Il est bien connu que le processus de perception correspond à l’approche d’une réalité étrangère qui, partant toujours du même point de vue, inclut cette perspective de façon plus ou moins consciente. Le résultat est une relation spécifique entre l’influence de la culture d’origine et les données de la culture du pays visité. Ce lien est également influencé par les intérêts personnels : les aspects perçus et ceux qui ne le sont pas donnent autant d’informations sur celui qui est regardé que sur celui qui regarde. Le fait que chacun de nous parte d’une situation particulière, personnelle, pour établir une relation avec l’étranger, influencée par ses propres intérêts, conduit au fait que chaque perception est différente et que donc chaque processus est unique.
Ces points ont été illustrés dans ce travail par l’exemple des stratégies de perception réciproque entre le voyageur et scientifique prussien Alexander von Humboldt (1769-1859) et l’unité politique et culturelle de la puissance coloniale espagnole. Le cadre temporel de cette recherche débute avec le séjour en Espagne de l’érudit en 1799 et s’étend jusqu’à la fin de sa vie. Dans le cas de l’Espagne, l’influence se fait même sentir après sa mort et tout au long du XIXe siècle. Dans la conclusion, la perception contemporaine de Humboldt est également traitée et sa dimension politique expliquée.

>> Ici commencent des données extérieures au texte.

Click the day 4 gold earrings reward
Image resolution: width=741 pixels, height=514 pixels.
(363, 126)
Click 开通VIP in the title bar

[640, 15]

Une particularité de l’approche ici présentée est qu’il s’agit de la perception d’une personne singulière et de celle de tout un pays – c’est-à-dire d’une société à diverses facettes mais constituée par un groupe de personnes semblables, dont le modèle sociopolitique et idéologique est identique. Il est également intéressant de voir qu’il existe différents courants et intérêts au sein des réalités de ce pays. Cela est patent dans le contraste entre les perceptions politique et scientifique, entre les sensibilités conservatrice et libérale et entre les représentations officielle et officieuse de Humboldt. C’est en raison de cette diversité que l’analyse d’une perception collective doit prendre soin de faire la différence entre une stratégie de réception individuelle et officieuse et une réception officielle, dite d’état. Il y a également de grandes nuances dans l’aspect individuel car on peut noter un regard distinct sur Humboldt selon l’activité, l’orientation politique ou idéologique. Il est donc nécessaire de citer la vision personnelle de plusieurs personnes, afin d’analyser et d’illustrer la complexité du processus de perception.
Il faut également mentionner que ce travail représente une approche interdisciplinaire à mi-chemin entre l’ethnologie et l’histoire des sciences. L’analyse du processus de perception réalisée d’un point de vue anthropologique est, en effet, aussi restituée dans un contexte historique. Une approche qui n’aurait concerné qu’une seule de ces disciplines n’aurait pas permis une vision globale.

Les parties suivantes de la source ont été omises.